**What is expected**
Copy all records verbatim.

Collected data entries:
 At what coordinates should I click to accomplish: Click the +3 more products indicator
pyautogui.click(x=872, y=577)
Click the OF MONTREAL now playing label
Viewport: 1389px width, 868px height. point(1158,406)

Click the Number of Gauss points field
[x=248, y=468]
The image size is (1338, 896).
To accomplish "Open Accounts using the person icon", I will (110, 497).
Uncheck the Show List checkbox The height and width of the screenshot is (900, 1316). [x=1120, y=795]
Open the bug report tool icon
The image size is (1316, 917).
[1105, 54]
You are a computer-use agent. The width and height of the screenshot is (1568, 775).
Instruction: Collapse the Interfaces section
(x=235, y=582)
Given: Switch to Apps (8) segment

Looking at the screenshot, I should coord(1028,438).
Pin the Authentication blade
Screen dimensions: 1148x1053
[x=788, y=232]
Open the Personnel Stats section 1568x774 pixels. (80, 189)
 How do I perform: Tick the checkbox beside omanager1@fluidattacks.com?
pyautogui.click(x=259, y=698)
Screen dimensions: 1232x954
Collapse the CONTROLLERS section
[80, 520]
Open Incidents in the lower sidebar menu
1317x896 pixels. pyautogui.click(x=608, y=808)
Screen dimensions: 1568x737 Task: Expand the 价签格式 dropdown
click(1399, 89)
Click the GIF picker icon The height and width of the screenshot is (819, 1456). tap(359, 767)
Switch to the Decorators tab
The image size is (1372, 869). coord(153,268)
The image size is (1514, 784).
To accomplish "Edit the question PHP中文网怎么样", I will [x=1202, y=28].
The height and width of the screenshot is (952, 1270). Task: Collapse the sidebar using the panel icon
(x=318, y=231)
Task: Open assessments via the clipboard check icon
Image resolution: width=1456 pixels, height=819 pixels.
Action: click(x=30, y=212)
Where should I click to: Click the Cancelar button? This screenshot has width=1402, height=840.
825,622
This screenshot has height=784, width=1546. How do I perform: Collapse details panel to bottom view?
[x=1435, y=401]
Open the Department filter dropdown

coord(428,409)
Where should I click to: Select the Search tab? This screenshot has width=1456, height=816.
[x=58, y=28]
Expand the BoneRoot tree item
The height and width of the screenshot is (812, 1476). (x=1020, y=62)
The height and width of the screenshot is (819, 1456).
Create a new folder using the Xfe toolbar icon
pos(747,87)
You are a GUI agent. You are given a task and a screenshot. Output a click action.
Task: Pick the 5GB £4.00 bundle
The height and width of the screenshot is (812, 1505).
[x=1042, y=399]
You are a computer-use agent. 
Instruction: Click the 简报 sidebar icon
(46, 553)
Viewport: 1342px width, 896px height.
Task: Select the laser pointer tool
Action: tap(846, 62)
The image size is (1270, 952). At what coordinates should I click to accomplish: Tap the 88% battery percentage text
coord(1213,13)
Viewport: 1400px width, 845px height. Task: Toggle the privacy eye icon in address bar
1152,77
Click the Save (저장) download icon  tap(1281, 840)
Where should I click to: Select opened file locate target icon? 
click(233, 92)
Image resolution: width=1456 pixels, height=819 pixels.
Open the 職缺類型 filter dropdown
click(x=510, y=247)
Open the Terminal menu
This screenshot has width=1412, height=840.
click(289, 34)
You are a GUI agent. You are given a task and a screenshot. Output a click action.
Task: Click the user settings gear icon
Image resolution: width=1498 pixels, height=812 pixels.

**Answer box**
 At what coordinates should I click to accomplish: Click the +3 more products indicator
pyautogui.click(x=872, y=577)
Click the OF MONTREAL now playing label
Viewport: 1389px width, 868px height. point(1158,406)

Click the Number of Gauss points field
[x=248, y=468]
The image size is (1338, 896).
To accomplish "Open Accounts using the person icon", I will (110, 497).
Uncheck the Show List checkbox The height and width of the screenshot is (900, 1316). [x=1120, y=795]
Open the bug report tool icon
The image size is (1316, 917).
[1105, 54]
You are a computer-use agent. The width and height of the screenshot is (1568, 775).
Instruction: Collapse the Interfaces section
(x=235, y=582)
Given: Switch to Apps (8) segment

Looking at the screenshot, I should coord(1028,438).
Pin the Authentication blade
Screen dimensions: 1148x1053
[x=788, y=232]
Open the Personnel Stats section 1568x774 pixels. (80, 189)
 How do I perform: Tick the checkbox beside omanager1@fluidattacks.com?
pyautogui.click(x=259, y=698)
Screen dimensions: 1232x954
Collapse the CONTROLLERS section
[80, 520]
Open Incidents in the lower sidebar menu
1317x896 pixels. pyautogui.click(x=608, y=808)
Screen dimensions: 1568x737 Task: Expand the 价签格式 dropdown
click(1399, 89)
Click the GIF picker icon The height and width of the screenshot is (819, 1456). tap(359, 767)
Switch to the Decorators tab
The image size is (1372, 869). coord(153,268)
The image size is (1514, 784).
To accomplish "Edit the question PHP中文网怎么样", I will [x=1202, y=28].
The height and width of the screenshot is (952, 1270). Task: Collapse the sidebar using the panel icon
(x=318, y=231)
Task: Open assessments via the clipboard check icon
Image resolution: width=1456 pixels, height=819 pixels.
Action: click(x=30, y=212)
Where should I click to: Click the Cancelar button? This screenshot has width=1402, height=840.
825,622
This screenshot has height=784, width=1546. How do I perform: Collapse details panel to bottom view?
[x=1435, y=401]
Open the Department filter dropdown

coord(428,409)
Where should I click to: Select the Search tab? This screenshot has width=1456, height=816.
[x=58, y=28]
Expand the BoneRoot tree item
The height and width of the screenshot is (812, 1476). (x=1020, y=62)
The height and width of the screenshot is (819, 1456).
Create a new folder using the Xfe toolbar icon
pos(747,87)
You are a GUI agent. You are given a task and a screenshot. Output a click action.
Task: Pick the 5GB £4.00 bundle
The height and width of the screenshot is (812, 1505).
[x=1042, y=399]
You are a computer-use agent. 
Instruction: Click the 简报 sidebar icon
(46, 553)
Viewport: 1342px width, 896px height.
Task: Select the laser pointer tool
Action: tap(846, 62)
The image size is (1270, 952). At what coordinates should I click to accomplish: Tap the 88% battery percentage text
coord(1213,13)
Viewport: 1400px width, 845px height. Task: Toggle the privacy eye icon in address bar
1152,77
Click the Save (저장) download icon  tap(1281, 840)
Where should I click to: Select opened file locate target icon? 
click(233, 92)
Image resolution: width=1456 pixels, height=819 pixels.
Open the 職缺類型 filter dropdown
click(x=510, y=247)
Open the Terminal menu
This screenshot has width=1412, height=840.
click(289, 34)
You are a GUI agent. You are given a task and a screenshot. Output a click action.
Task: Click the user settings gear icon
Image resolution: width=1498 pixels, height=812 pixels.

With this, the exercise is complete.